* [Task to carry out]:
Reproduce the following listing verbatim, line for line.

-- start of Provided entries --

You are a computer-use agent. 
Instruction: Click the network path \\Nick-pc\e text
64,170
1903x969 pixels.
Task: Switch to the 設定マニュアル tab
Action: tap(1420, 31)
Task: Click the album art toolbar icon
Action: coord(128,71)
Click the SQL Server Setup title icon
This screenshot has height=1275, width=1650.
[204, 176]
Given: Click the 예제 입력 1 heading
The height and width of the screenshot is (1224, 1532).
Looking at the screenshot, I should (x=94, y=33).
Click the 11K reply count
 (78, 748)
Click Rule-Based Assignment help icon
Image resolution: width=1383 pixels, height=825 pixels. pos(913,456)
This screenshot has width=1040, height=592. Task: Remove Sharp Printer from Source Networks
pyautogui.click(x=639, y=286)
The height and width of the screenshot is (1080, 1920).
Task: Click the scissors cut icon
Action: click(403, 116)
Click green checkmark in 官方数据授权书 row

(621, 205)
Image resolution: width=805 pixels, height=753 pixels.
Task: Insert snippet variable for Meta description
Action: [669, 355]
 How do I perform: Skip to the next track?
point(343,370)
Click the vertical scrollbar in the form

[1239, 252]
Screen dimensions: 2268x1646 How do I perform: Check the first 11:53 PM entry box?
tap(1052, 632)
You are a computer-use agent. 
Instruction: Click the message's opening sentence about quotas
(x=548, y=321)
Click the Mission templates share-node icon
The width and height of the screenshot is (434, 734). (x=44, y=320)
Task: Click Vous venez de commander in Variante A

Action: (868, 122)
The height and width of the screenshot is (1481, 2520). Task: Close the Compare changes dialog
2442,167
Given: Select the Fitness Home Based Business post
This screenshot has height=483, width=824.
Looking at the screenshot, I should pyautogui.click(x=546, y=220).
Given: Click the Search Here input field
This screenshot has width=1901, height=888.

-- end of Provided entries --

* [Task output]:
You are a computer-use agent. 
Instruction: Click the network path \\Nick-pc\e text
64,170
1903x969 pixels.
Task: Switch to the 設定マニュアル tab
Action: tap(1420, 31)
Task: Click the album art toolbar icon
Action: coord(128,71)
Click the SQL Server Setup title icon
This screenshot has height=1275, width=1650.
[204, 176]
Given: Click the 예제 입력 1 heading
The height and width of the screenshot is (1224, 1532).
Looking at the screenshot, I should (x=94, y=33).
Click the 11K reply count
 (78, 748)
Click Rule-Based Assignment help icon
Image resolution: width=1383 pixels, height=825 pixels. pos(913,456)
This screenshot has width=1040, height=592. Task: Remove Sharp Printer from Source Networks
pyautogui.click(x=639, y=286)
The height and width of the screenshot is (1080, 1920).
Task: Click the scissors cut icon
Action: click(403, 116)
Click green checkmark in 官方数据授权书 row

(621, 205)
Image resolution: width=805 pixels, height=753 pixels.
Task: Insert snippet variable for Meta description
Action: [669, 355]
 How do I perform: Skip to the next track?
point(343,370)
Click the vertical scrollbar in the form

[1239, 252]
Screen dimensions: 2268x1646 How do I perform: Check the first 11:53 PM entry box?
tap(1052, 632)
You are a computer-use agent. 
Instruction: Click the message's opening sentence about quotas
(x=548, y=321)
Click the Mission templates share-node icon
The width and height of the screenshot is (434, 734). (x=44, y=320)
Task: Click Vous venez de commander in Variante A

Action: (868, 122)
The height and width of the screenshot is (1481, 2520). Task: Close the Compare changes dialog
2442,167
Given: Select the Fitness Home Based Business post
This screenshot has height=483, width=824.
Looking at the screenshot, I should pyautogui.click(x=546, y=220).
Given: Click the Search Here input field
This screenshot has width=1901, height=888.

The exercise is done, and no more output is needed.